**Entries supplied:**
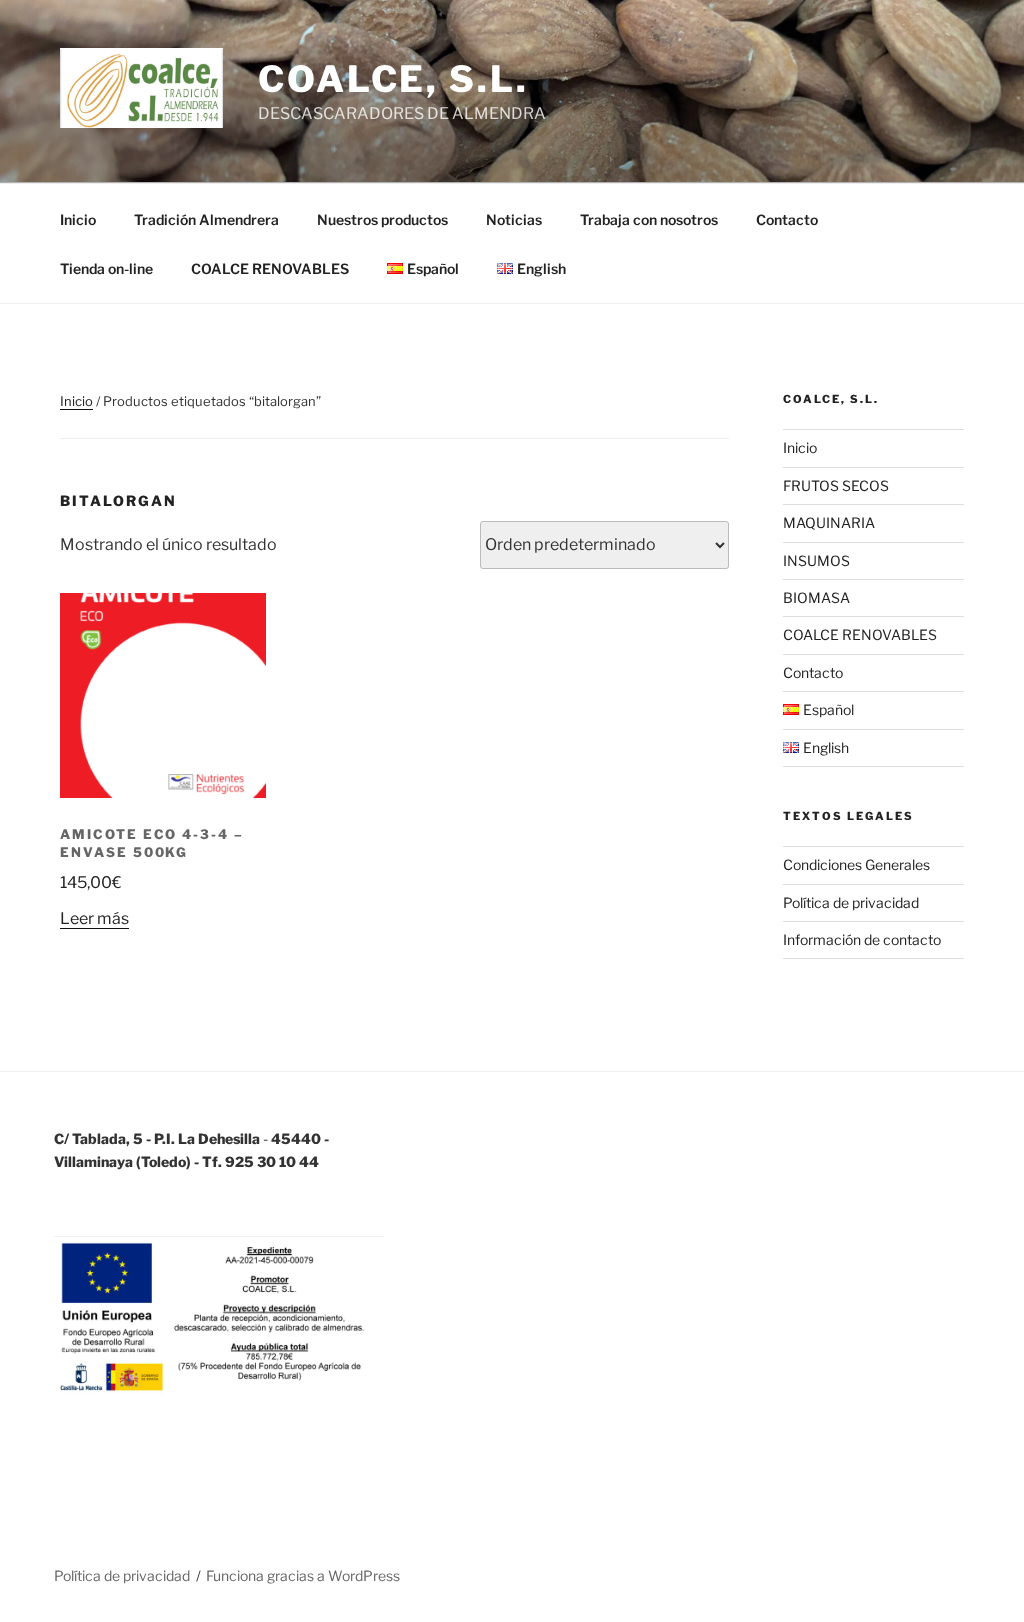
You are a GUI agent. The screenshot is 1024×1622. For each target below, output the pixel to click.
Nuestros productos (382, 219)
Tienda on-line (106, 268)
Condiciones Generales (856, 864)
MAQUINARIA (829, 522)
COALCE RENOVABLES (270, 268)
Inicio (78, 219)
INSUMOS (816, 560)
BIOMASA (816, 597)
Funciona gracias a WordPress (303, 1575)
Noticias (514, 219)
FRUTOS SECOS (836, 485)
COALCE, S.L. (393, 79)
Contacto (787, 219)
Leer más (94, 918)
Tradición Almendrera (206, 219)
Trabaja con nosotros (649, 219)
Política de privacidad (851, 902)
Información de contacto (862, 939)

**Assignment:** Set down the entries exactly as they appear, with every picture left out.

**Finished task:**
You are a GUI agent. The screenshot is 1024×1622. For each target below, output the pixel to click.
Nuestros productos (382, 219)
Tienda on-line (106, 268)
Condiciones Generales (856, 864)
MAQUINARIA (829, 522)
COALCE RENOVABLES (270, 268)
Inicio (78, 219)
INSUMOS (816, 560)
BIOMASA (816, 597)
Funciona gracias a WordPress (303, 1575)
Noticias (514, 219)
FRUTOS SECOS (836, 485)
COALCE, S.L. (393, 79)
Contacto (787, 219)
Leer más (94, 918)
Tradición Almendrera (206, 219)
Trabaja con nosotros (649, 219)
Política de privacidad (851, 902)
Información de contacto (862, 939)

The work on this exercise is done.